The Roman Fort at Templeborough

The fort was built in the typical Roman style and was almost square. The four main gates were North, South, East and West and the internal buildings used the normal grid pattern.

The original fort measured about 495 by 490 feet, and covered an area of 5½ acres. The defenses consisted of a turf rampart, built on a foundation of gravel and clay, an average 18 feet wide, with a single 18 foot wide ditch, separated from the rampart by a 13 foot wide area of level ground.

Later about 100AD the fort was reduced in size by cutting down the early turf rampart and building a new fort, surrounded by a nine foot thick stone wall, backed by a clay bank and fronted by a single, 18 foot wide ditch. This covered an area about 380 by 440 feet, giving a new occupation area of about 3¾ acres.

This is about the best copy of the plan of the fort. North is to the top
The Roman Fort at Templeborough

Inside there would have been the usual facilities - Commander's house, treasury, temple, barracks, water supply, toilets (let us not forget that a toilet sponge, used long before the invention of toilet paper, had to be shared), cookhouses, stabling, granary, storerooms and animal pens. The bathhouses were situated to the north of the fort overlooking the river.

I have been unable to identify the routes of the Roman roads but they would have passed through the fort on the way to the nearest other Roman fortresses at Danum (Doncaster), Chesterfield and Navio (Brough in Derbyshire).
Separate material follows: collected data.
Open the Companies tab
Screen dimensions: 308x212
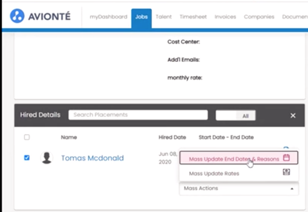pos(259,17)
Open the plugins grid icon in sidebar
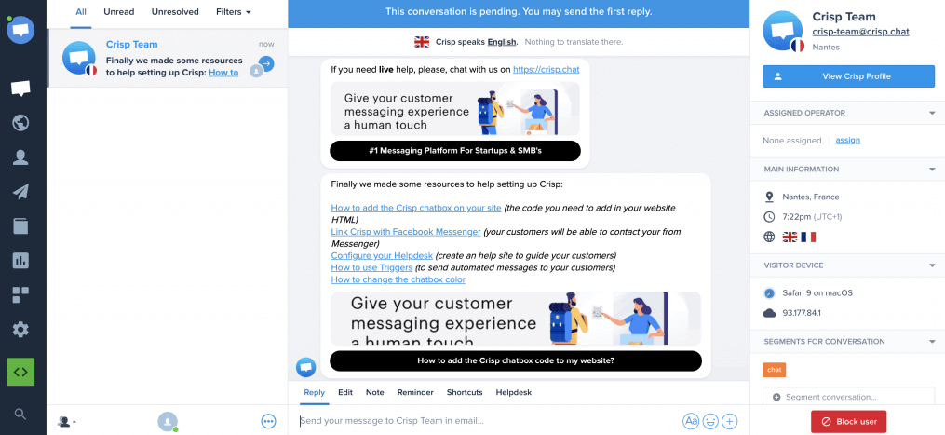Screen dimensions: 945x435 pos(20,295)
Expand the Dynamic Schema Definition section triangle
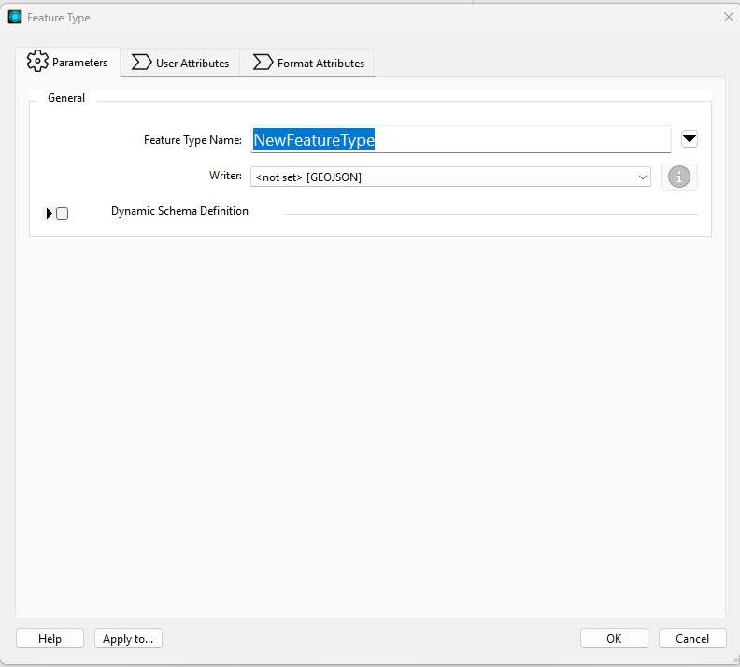 49,213
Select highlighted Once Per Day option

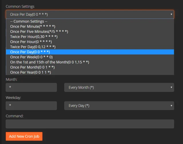(30, 52)
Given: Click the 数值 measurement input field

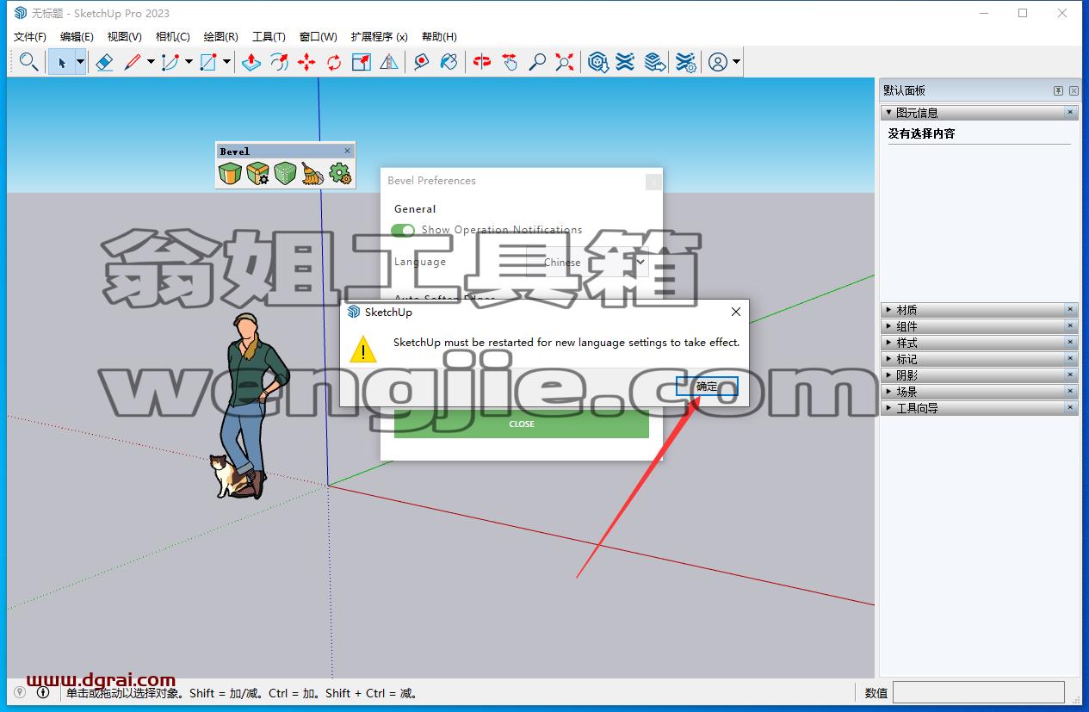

The ford over the River Don which the fort controlled is presumably somewhere near the North Gate.

The town, village or settlement 'vicus' that became Rotherham has left few traces but is believed to be about a mile to the east of the fort somewhere where the Don meets the Rother.

Pottery from the reigns of Nero and the Flavian Emperors was found on the site indicating that the fort was established early in the period of the Roman rule of Britain. Other pottery finds date from all other periods and indicates that the fort was occupied right up to the Roman withdrawal from the province. Coins also cover all periods and the latest are from the reigns of Carausius (286-293AD) and probably Constantine (307-337AD).